Sunday, 20 March 2011

Deciding Whether to Buy Long-Term Healthcare Insurance

A few decades ago, when an elderly person needed healthcare assistance, she relied on her extended family. However, society has changed. If you can’t take care of yourself and you don’t have any family members around to provide for your care, you may choose home healthcare, adult daycare, assisted-living facilities, and nursing homes. Unfortunately, obtaining these services for any length of time requires a substantial amount of money.

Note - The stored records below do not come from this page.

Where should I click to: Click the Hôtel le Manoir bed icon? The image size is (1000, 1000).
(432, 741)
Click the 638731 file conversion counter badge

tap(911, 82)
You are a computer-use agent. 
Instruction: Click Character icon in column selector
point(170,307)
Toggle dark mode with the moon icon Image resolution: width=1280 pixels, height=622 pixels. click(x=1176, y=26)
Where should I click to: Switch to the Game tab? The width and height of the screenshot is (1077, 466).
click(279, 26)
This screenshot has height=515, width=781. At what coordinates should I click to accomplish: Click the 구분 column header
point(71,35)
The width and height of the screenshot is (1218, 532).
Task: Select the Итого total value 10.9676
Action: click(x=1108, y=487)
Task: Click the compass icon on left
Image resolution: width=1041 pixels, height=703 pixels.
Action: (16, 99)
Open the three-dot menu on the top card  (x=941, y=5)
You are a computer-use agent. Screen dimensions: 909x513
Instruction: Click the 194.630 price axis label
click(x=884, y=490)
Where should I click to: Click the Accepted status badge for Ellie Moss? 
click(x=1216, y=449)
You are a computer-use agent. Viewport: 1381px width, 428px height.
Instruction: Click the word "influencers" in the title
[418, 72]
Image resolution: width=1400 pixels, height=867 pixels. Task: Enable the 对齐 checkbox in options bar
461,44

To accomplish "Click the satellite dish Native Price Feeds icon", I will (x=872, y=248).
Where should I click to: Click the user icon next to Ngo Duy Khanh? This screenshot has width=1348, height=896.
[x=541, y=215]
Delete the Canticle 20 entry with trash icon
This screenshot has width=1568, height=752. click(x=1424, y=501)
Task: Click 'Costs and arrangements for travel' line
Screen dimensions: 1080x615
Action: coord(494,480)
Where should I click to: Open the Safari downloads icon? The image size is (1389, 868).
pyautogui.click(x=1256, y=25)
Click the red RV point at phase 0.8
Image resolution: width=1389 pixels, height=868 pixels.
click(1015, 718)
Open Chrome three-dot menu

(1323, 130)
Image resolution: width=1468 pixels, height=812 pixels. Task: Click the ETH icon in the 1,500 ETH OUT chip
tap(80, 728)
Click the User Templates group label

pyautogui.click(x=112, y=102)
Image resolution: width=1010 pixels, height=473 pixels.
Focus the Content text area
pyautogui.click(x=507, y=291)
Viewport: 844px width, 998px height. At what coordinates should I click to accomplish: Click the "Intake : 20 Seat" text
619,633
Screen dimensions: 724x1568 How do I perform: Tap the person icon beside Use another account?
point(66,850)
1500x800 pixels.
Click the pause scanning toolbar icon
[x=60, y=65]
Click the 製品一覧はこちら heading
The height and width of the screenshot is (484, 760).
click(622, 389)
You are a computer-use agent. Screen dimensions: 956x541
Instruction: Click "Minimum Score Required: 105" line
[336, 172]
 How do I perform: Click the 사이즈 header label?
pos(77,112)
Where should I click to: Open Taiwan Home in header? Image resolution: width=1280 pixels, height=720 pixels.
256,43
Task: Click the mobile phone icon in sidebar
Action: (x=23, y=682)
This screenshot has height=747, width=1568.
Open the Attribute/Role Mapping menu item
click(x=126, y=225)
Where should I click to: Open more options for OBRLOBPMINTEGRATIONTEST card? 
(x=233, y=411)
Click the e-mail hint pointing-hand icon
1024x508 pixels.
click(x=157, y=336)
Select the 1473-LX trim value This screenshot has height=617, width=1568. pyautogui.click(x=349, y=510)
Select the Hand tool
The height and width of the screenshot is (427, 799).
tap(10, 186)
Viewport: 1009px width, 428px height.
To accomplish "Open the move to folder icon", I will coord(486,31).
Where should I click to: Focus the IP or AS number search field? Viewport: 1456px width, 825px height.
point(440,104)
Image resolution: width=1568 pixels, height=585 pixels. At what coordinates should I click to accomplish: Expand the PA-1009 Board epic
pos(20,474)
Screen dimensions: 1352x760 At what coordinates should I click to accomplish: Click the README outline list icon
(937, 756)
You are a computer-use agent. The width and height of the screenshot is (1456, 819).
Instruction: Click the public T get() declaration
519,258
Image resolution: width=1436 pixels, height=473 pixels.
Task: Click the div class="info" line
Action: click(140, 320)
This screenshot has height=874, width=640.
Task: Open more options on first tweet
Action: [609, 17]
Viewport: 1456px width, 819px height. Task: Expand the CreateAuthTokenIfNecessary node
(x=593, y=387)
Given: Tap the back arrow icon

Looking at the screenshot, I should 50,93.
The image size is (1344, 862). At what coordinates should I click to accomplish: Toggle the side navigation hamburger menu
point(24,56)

If you or your spouse need long-term care for even a few weeks, let alone a few years, your family’s financial plans may be devastated. Few people are able to self-insure (pay out of their own pockets) for the cost of long-term care. And don’t count on the government to step in and cover these costs for you. Medicare provides a very minimal benefit. Medicaid is the only government program that provides funds to help cover long-term care expenses, but to qualify for Medicaid, you have to be nearly broke.

Knowing whether you'll need long-term care is hard to say. The current estimate says that about a third of men and about half of women over age 65 are expected to need two years or more of long-term care assistance during their lifetimes. Can you afford to pay for this type of care out of your retirement nest egg? If so, you can self-insure. If not, you have two primary options:


  • Take your chances. Maybe you’ll be one of the fortunate ones and not require long-term care assistance, or possibly your extended family will provide the care you need.
  • Buy long-term care insurance. Long-term care insurance is insurance you purchase to help offset the cost of long-term healthcare.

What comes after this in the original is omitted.